Los mudéjares son solo un ejemplo. Muchas minorías étnicas y/o religiosas hubieron de lidiar con la intransigencia de la mayoría en los tiempos medievales y modernos. Los hebreos en la Hispania visigoda; los dimníes o gentes del Libro –judíos y cristianos (“mozárabes”)– en al-Andalus, incluso bereberes y muladíes frente a la mayoría árabe en el primer tiempo islámico; o de nuevo judíos, los ya mencionados mudéjares, conversos, moriscos, gitanos, etc., de los reinos ibéricos. Más recientemente, en época contemporánea, han sido las minorías ideológicas, las “raciales” o las lingüísticas las perseguidas y arrinconadas. Y hoy, pese a la aparente igualdad social que las democracias occidentales predican, son todavía demasiados los colectivos minoritarios –y no tan minoritarios– en evidente desventaja y marginación política, económica y de toda índole. Baste citar a las minorías socio-territoriales que se expanden por gran parte de la madre Iberia, esto es, aldeas, comarcas y regiones cada vez menos pobladas y en vías de desaparición.
En este punto, los habitantes de las regiones de la Raya, junto a otros más del interior peninsular, pueden ser considerados auténticas minorías en el seno de Portugal y España. A modo de ejemplo, señalemos que los extremeños son poco más del 2% de la población española y, obviamente, la tendencia es a disminuir en las próximas décadas debido al acusado envejecimiento y a la continua sangría que supone la cronificada emigración. Sobra decir que no son demasiados votos de cara a promesas políticas. El relativo alejamiento y el, no tan relativo, mal estado de las comunicaciones con respecto de los grandes centros económicos y aglomeraciones urbanas influyen negativamente en la desigualdad territorial. Por eso resultan vitales las relaciones entre poblaciones vecinas, como históricamente se ha desarrollado entre los extremeños y los alentejanos rayanos, fueran musulmanes, judíos, cristianos, pastores o bandoleros. La problemática de la despoblación rural es uno de los mayores retos a los que se enfrenta la sociedad ibérica y habrá de afrontarse desde una perspectiva supralocal. Muchas de estas minorías se encuentran en peligro de extinción. No hay soluciones sencillas para problemas complejos pero la cuestión requiere de urgente acción.

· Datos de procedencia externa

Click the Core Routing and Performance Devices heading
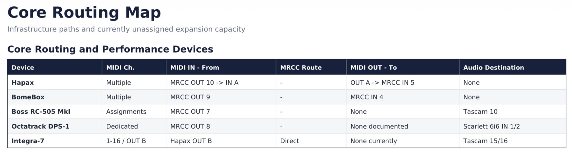572x155 pixels. 110,49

Al igual que la minoría musulmana que habitó el solar ibérico entre los siglos XII y XVI era la comunidad que simbólicamente conservaba el recuerdo y ciertas pautas culturales de la época andalusí –que tan enriquecedora ha resultado en la realidad histórica ibérica–, las minorías socio-territoriales son las custodias de unas costumbres arraigadas a la tierra –cultura profunda, sí, frente a la superficial– sin la cual la Península no podría entenderse tal y como es. Su estudio, conservación y revalorización se presenta indispensable para las sociedades portuguesa y española actuales y futuras. Comprender y tener en cuenta a las minorías, como lo hizo la profesora Lopes de Barros con respecto a los mouros, amplía la perspectiva del ser humano en relación con la sociedad que habita. Frente al horizonte oscuro que se cierne sobre las poblaciones rurales, hay que actuar ya, por responsabilidad. Para que no queden en el olvido.